▶ [TEXT EXCERPT]
This is a guest post by Dr Peter Hickman, an experienced UK medical practitioner, and a regular commenter on The Hump.
The phrase “every death is a tragedy” has been repeated multiple times by the Prime Minister and other politicians during the 2020/21 SARS-Cov-2 Coronavirus pandemic. What does “every death is a tragedy” actually mean, and is it a useful or appropriate thing to say?
The online Oxford English dictionary defines a tragedy as, “An event causing great suffering, destruction, and distress, such as a serious accident, crime, or natural catastrophe”, whereas the online Cambridge English dictionary defines a tragedy as, “A very sad event or situation, especially one involving death or suffering”. Accordingly, at least some deaths from Covid-19 might legitimately be termed “a tragedy”. But does it help to refer to every Covid-19 death as a tragedy, on the grounds that suffering and sadness are involved, and, if so, is this how we should describe all deaths, whatever the cause?

▶ [EXPLORE THE MATERIAL]
- A) Switch "Cambridge English dictionary" to "Collins English dictionary" in the guest post on Covid-19 deaths, and give again the part that opens with the words containing "The online Oxford" and closes with "whatever the cause?".
- B) Pick up the guest post on Covid-19 deaths after its last sentence and continue writing it.

▶ [Stored data entries]
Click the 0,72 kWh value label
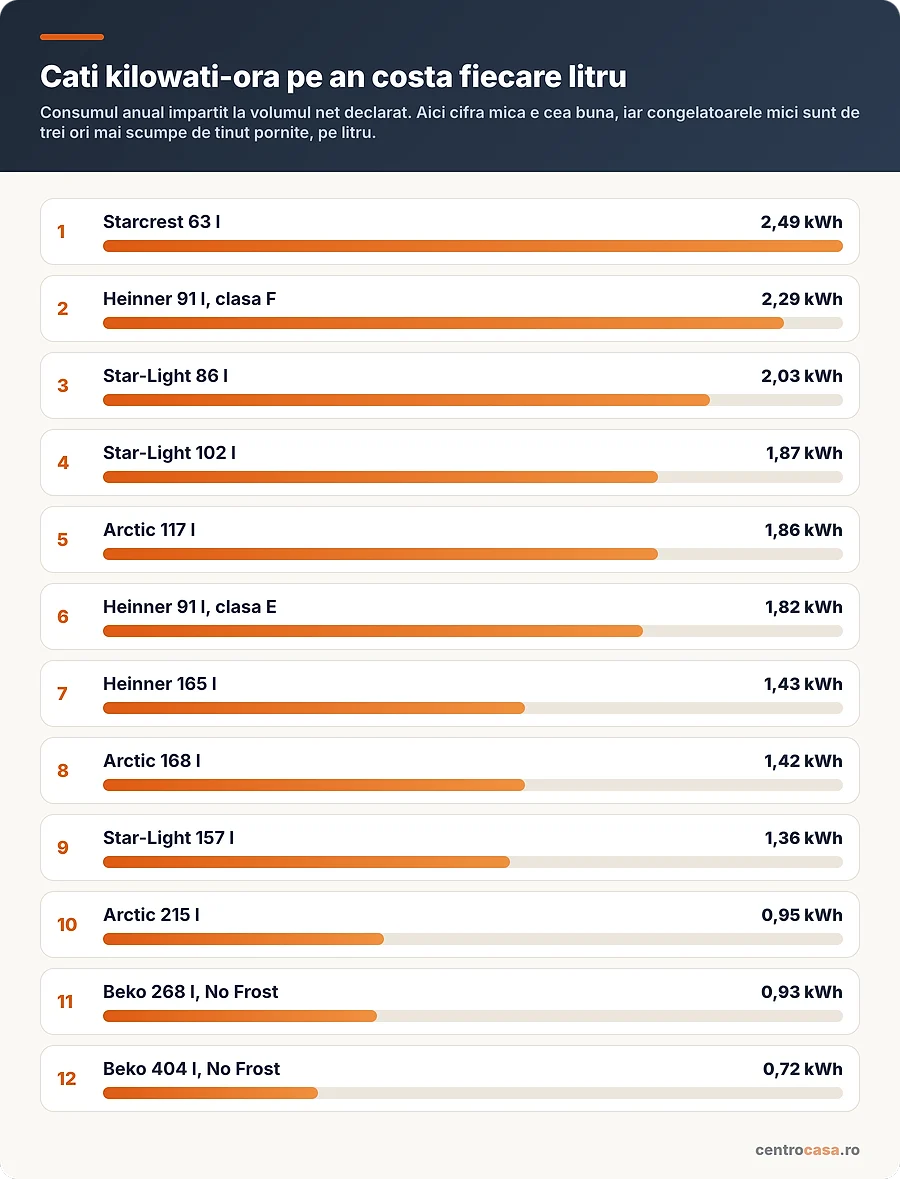Viewport: 900px width, 1179px height. [x=802, y=1069]
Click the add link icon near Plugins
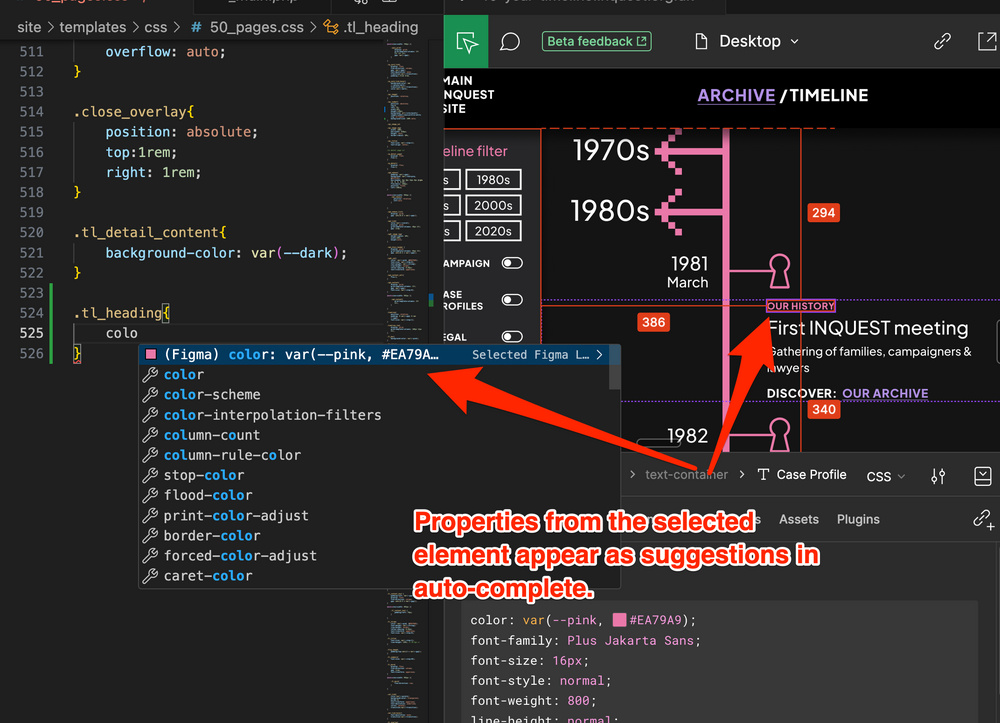This screenshot has width=1000, height=723. [983, 519]
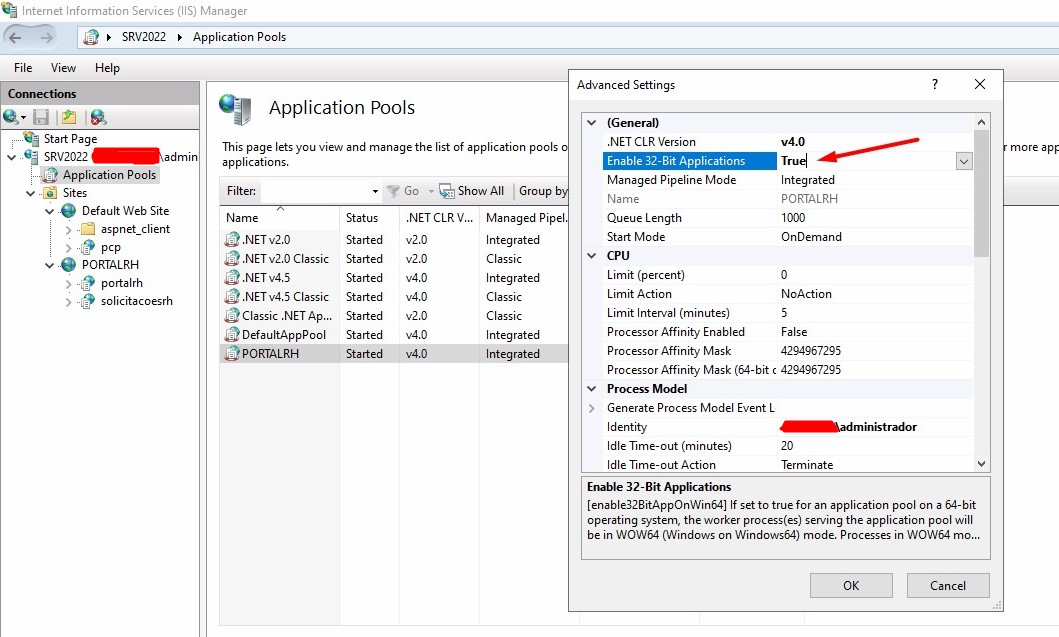Click the help question mark in Advanced Settings

pos(935,85)
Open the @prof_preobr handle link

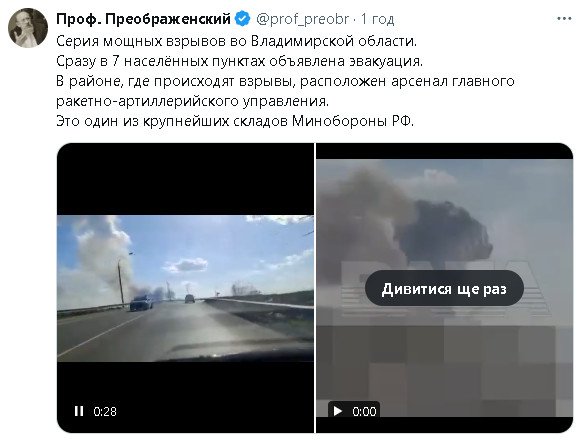303,19
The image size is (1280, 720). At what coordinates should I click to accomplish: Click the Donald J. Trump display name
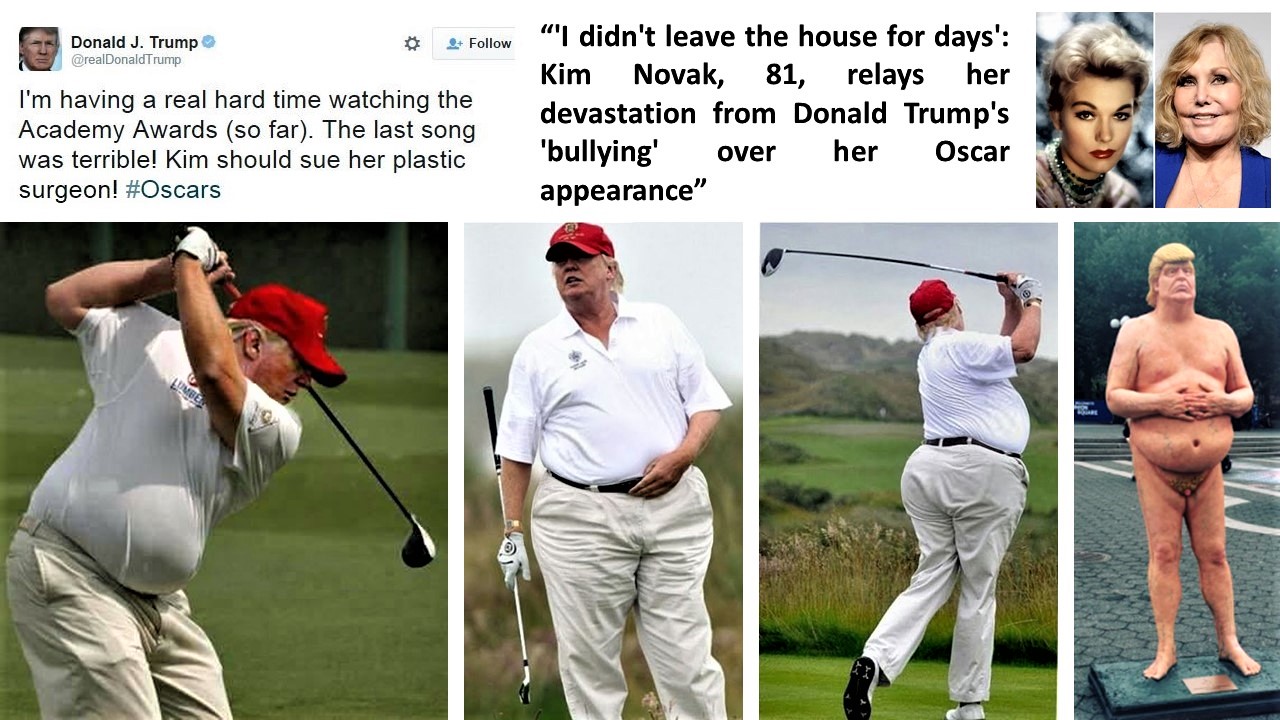[x=134, y=42]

▶ [ANSWERS TO EACH TASK]
- A)
The online Oxford English dictionary defines a tragedy as, “An event causing great suffering, destruction, and distress, such as a serious accident, crime, or natural catastrophe”, whereas the online Collins English dictionary defines a tragedy as, “A very sad event or situation, especially one involving death or suffering”. Accordingly, at least some deaths from Covid-19 might legitimately be termed “a tragedy”. But does it help to refer to every Covid-19 death as a tragedy, on the grounds that suffering and sadness are involved, and, if so, is this how we should describe all deaths, whatever the cause?

- B)
A retired GP friend of mine once said, “Doctors have a 100% failure rate”. He was observing that everyone eventually dies, regardless of medical interventions. It’s a natural and inevitable event. Is every death a tragedy? Is the expected death of an elderly person who has lived a full life a tragedy? We used to say that human life expectancy was “three score years and ten” (70yrs). This has increased. Average life expectancy in the UK (2020) is 81yrs. The average age for all Covid-19 deaths is 82.4 yrs. That means that most of those who die from Covid-19 have lived longer than the current average life expectancy. Is it tragic if you die after living longer than most other people of your generation?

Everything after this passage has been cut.